• **Problem to work on**
Copy out the data lines verbatim, starting at the line containing "For every named" and ending at the line containing "Dades (71, 108)", with both of those lines included.

Element and text position data
+++++

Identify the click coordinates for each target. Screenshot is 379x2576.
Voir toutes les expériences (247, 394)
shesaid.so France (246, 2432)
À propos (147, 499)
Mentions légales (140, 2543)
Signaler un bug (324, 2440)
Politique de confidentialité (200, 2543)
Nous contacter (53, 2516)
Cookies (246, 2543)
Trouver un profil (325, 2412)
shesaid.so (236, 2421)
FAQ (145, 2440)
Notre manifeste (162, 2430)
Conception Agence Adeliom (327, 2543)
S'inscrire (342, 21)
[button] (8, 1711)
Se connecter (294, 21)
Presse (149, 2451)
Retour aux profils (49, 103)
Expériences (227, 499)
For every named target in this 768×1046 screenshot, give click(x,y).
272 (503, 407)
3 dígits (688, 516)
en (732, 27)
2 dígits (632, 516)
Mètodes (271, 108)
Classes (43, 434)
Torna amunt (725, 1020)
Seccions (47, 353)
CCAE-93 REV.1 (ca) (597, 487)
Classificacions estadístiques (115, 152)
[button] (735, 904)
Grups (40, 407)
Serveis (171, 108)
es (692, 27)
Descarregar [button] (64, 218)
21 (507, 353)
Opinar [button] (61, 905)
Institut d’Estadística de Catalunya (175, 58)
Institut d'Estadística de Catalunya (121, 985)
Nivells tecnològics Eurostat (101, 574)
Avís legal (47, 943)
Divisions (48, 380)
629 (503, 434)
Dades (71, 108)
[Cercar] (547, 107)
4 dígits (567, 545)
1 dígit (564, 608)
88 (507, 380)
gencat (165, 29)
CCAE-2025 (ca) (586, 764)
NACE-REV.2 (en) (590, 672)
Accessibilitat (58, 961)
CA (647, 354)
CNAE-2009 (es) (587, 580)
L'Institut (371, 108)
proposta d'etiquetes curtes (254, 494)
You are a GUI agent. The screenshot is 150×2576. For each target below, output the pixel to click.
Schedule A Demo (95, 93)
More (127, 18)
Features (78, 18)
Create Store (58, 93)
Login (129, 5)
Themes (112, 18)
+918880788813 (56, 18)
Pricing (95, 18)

+++++

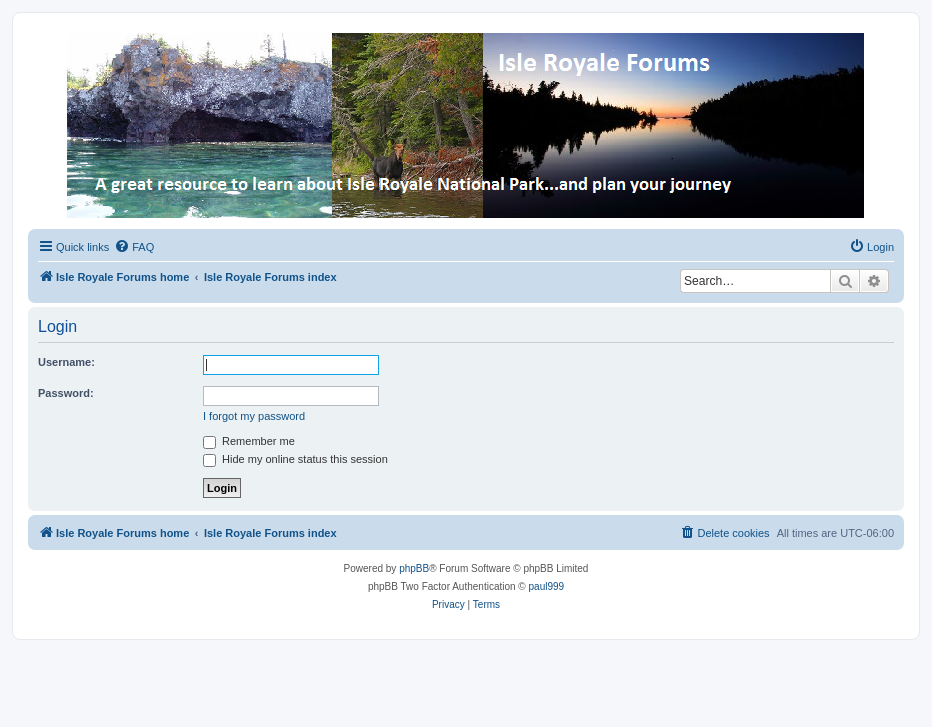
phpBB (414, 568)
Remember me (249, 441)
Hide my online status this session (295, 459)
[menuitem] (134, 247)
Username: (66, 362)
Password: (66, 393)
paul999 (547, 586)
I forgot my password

+++++

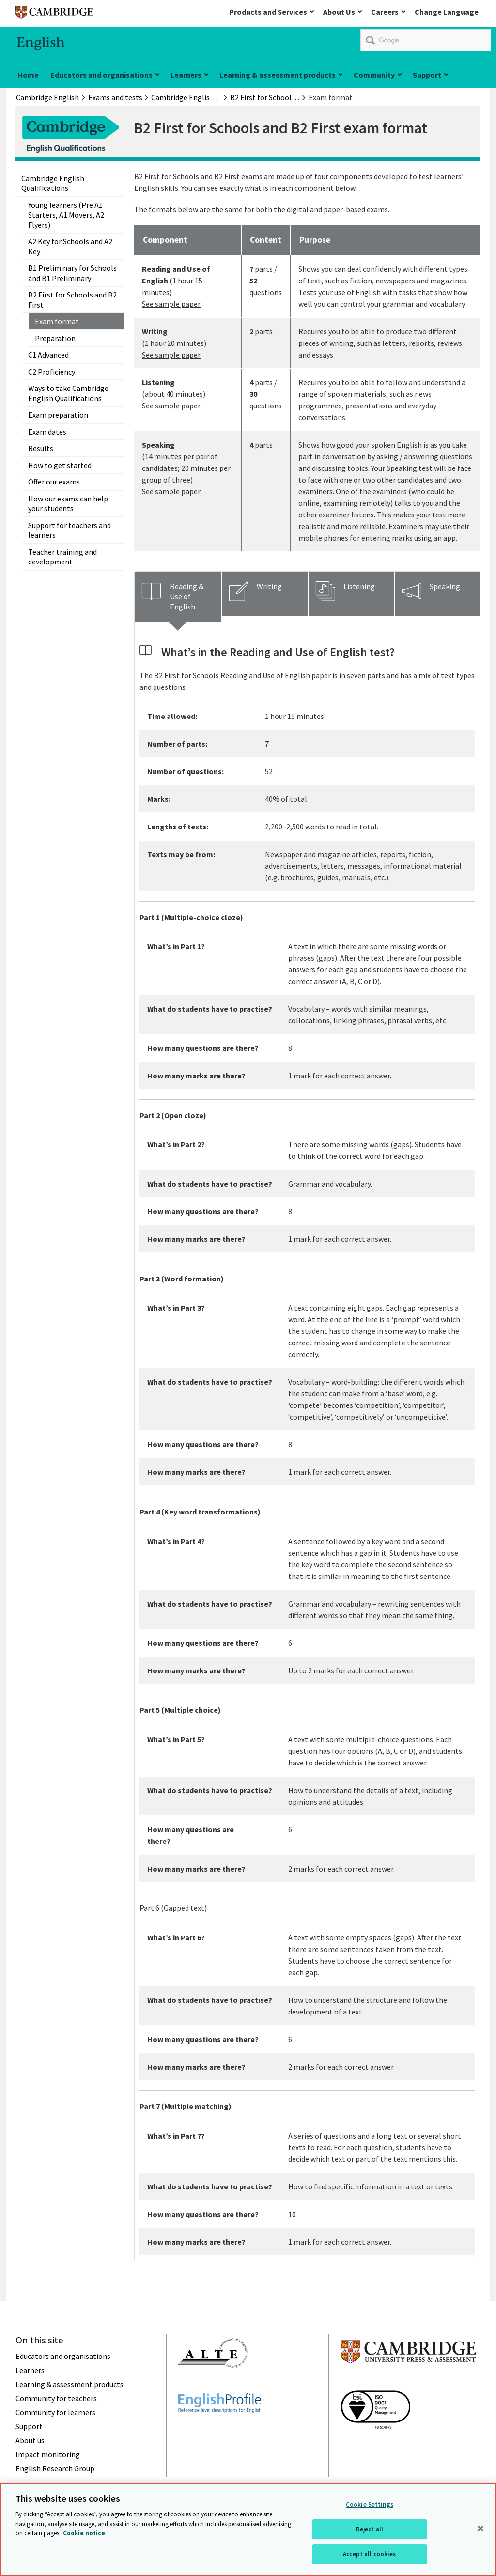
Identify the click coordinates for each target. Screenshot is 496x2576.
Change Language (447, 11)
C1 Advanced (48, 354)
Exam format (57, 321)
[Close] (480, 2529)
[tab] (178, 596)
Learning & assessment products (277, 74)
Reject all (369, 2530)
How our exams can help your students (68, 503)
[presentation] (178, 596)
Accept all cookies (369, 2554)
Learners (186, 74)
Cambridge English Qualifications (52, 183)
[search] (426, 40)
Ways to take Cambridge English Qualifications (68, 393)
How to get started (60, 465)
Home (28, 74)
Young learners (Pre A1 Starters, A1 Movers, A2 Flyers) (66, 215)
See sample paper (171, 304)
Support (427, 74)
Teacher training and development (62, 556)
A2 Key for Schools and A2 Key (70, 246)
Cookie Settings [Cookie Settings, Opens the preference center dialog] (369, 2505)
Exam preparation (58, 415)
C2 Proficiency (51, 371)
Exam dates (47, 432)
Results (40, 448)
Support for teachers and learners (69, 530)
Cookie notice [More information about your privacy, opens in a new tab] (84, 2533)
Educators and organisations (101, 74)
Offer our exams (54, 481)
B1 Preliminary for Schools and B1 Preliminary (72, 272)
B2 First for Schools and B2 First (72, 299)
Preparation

+++++

• **Task output**
For every named target in this 768×1046 screenshot, give click(x,y).
272 (503, 407)
3 dígits (688, 516)
en (732, 27)
2 dígits (632, 516)
Mètodes (271, 108)
Classes (43, 434)
Torna amunt (725, 1020)
Seccions (47, 353)
CCAE-93 REV.1 (ca) (597, 487)
Classificacions estadístiques (115, 152)
[button] (735, 904)
Grups (40, 407)
Serveis (171, 108)
es (692, 27)
Descarregar [button] (64, 218)
21 (507, 353)
Opinar [button] (61, 905)
Institut d’Estadística de Catalunya (175, 58)
Institut d'Estadística de Catalunya (121, 985)
Nivells tecnològics Eurostat (101, 574)
Avís legal (47, 943)
Divisions (48, 380)
629 (503, 434)
Dades (71, 108)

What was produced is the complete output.